Hablar de acceso a internet en nuestros tiempos ya no significa únicamente entretenimiento o comunicación. Significa acceso a educación, información, capacitación, oportunidades laborales y desarrollo económico. En muchas comunidades, contar con una conexión estable puede representar la diferencia entre integrarse a la economía digital o permanecer aislados de las oportunidades que ofrece el mundo actual.
Por ello, cualquier esfuerzo encaminado a ampliar la cobertura y reducir los costos de acceso merece ser reconocido.
Sin embargo, la realidad obliga a realizar una reflexión más profunda.
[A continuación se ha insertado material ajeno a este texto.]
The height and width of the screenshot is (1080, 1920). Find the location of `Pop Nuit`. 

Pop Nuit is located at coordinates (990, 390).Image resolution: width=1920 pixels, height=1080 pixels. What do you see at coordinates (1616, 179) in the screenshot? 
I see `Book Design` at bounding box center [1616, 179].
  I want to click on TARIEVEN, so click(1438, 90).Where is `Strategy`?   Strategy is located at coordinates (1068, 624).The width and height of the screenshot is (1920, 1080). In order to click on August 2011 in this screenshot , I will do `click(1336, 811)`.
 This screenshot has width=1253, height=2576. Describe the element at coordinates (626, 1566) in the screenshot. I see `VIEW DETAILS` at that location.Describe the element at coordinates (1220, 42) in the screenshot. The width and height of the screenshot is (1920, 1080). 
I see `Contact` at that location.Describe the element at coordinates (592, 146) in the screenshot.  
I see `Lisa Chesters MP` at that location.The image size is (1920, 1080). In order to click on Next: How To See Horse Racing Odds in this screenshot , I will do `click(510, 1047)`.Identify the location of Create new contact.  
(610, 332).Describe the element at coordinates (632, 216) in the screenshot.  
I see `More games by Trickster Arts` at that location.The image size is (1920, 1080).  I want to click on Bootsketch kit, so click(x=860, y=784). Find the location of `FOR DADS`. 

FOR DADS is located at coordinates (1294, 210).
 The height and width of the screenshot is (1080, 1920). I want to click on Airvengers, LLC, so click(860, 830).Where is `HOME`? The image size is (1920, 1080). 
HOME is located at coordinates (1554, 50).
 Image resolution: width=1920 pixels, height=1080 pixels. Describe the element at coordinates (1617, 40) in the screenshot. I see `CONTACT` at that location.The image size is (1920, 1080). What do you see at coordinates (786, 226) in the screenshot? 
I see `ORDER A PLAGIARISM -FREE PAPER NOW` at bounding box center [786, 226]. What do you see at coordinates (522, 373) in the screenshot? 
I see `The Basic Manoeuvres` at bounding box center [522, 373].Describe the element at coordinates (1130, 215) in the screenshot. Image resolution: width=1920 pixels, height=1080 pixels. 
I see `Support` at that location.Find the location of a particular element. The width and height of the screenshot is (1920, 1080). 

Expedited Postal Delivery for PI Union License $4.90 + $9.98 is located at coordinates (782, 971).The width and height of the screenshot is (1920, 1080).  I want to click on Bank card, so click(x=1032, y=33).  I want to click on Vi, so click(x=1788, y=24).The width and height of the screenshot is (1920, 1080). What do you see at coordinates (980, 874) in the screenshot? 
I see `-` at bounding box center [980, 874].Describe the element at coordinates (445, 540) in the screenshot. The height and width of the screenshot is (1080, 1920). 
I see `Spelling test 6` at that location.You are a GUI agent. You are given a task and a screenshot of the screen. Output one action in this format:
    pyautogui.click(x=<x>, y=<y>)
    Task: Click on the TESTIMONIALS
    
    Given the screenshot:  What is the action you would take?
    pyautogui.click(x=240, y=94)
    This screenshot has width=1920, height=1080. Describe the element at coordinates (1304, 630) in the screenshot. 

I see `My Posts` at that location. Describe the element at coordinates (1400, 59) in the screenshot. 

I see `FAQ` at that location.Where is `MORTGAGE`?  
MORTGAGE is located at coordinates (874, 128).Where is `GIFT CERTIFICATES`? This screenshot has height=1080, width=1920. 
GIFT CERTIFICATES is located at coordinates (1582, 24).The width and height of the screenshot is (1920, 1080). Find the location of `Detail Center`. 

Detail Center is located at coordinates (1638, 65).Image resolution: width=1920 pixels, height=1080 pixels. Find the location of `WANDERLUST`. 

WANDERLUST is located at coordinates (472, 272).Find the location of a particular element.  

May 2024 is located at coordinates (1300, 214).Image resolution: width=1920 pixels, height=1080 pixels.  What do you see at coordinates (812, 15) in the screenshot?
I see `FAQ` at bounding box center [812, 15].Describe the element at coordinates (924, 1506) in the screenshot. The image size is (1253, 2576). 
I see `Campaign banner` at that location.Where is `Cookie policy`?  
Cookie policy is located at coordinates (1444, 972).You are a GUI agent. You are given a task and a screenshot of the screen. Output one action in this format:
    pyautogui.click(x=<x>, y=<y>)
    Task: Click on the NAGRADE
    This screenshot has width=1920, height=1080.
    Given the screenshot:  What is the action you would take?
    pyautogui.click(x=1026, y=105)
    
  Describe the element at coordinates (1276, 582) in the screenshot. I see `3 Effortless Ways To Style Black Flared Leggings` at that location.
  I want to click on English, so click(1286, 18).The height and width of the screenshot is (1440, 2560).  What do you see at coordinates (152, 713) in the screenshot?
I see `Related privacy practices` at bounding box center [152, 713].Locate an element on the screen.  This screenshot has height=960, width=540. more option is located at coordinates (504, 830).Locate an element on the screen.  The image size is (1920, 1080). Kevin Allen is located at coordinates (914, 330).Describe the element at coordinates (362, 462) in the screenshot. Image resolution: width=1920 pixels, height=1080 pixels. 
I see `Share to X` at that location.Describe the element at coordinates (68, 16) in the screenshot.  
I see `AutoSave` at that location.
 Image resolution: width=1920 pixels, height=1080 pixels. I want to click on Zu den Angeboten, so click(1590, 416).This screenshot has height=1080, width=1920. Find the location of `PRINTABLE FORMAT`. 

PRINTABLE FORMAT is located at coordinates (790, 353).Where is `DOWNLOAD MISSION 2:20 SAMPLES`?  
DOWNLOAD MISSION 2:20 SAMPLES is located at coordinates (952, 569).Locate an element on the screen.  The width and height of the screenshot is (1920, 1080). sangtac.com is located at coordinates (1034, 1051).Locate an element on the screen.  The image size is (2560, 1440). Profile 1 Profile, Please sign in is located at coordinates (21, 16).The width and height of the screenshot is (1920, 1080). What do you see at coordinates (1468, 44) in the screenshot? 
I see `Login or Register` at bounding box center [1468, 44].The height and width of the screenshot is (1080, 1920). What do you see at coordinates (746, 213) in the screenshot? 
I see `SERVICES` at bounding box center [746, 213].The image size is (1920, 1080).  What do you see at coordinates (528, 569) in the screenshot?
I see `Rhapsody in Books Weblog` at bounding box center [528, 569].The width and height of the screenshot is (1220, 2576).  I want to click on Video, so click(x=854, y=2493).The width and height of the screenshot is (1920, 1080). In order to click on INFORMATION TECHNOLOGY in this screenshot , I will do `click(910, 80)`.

Uno de los principales problemas que enfrenta México no es la falta de anuncios gubernamentales. Tampoco la ausencia de programas sociales o proyectos de infraestructura. El verdadero desafío radica en la credibilidad. Durante años, distintos gobiernos han prometido soluciones que en ocasiones no alcanzan los resultados anunciados o simplemente no logran mantenerse en el tiempo.
La confianza pública se construye con hechos y no únicamente con conferencias de prensa.
Es cierto que Oaxaca requiere alternativas que permitan acercar servicios de telecomunicaciones a millones de ciudadanos. También es cierto que los costos de conectividad continúan siendo una barrera para muchas familias mexicanas. Pero entre el anuncio y el resultado existe una distancia que solamente puede recorrerse mediante cumplimiento, eficiencia y transparencia.
México necesita que estos proyectos funcionen.
Necesita que los estudiantes de comunidades alejadas puedan acceder a contenidos educativos, que los emprendedores encuentren nuevas oportunidades de negocio y que las familias tengan acceso a herramientas tecnológicas que mejoren su calidad de vida. La conectividad dejó de ser un lujo hace mucho tiempo para convertirse en una necesidad básica de cualquier sociedad que aspire al desarrollo.
Por ello resulta importante mantener una postura equilibrada. Reconocer las buenas noticias cuando se presentan, pero sin renunciar al derecho de exigir resultados. La ciudadanía no tiene la obligación de conformarse con promesas; tiene el derecho de evaluar si los compromisos anunciados se convierten en beneficios reales para la población.
Oaxaca ha sido durante décadas una de las entidades que más atención requiere en materia de desarrollo social. Si este programa logra cumplir sus objetivos, miles de personas podrán acceder a oportunidades que antes parecían lejanas. Si fracasa, se sumará a una larga lista de iniciativas que comenzaron con entusiasmo y terminaron en el olvido.
El acceso a internet puede convertirse en una herramienta de transformación social. Nadie debería cuestionar eso.
La duda no está en la necesidad del proyecto.
La duda está en la capacidad del gobierno para cumplir, una vez más, con lo que promete.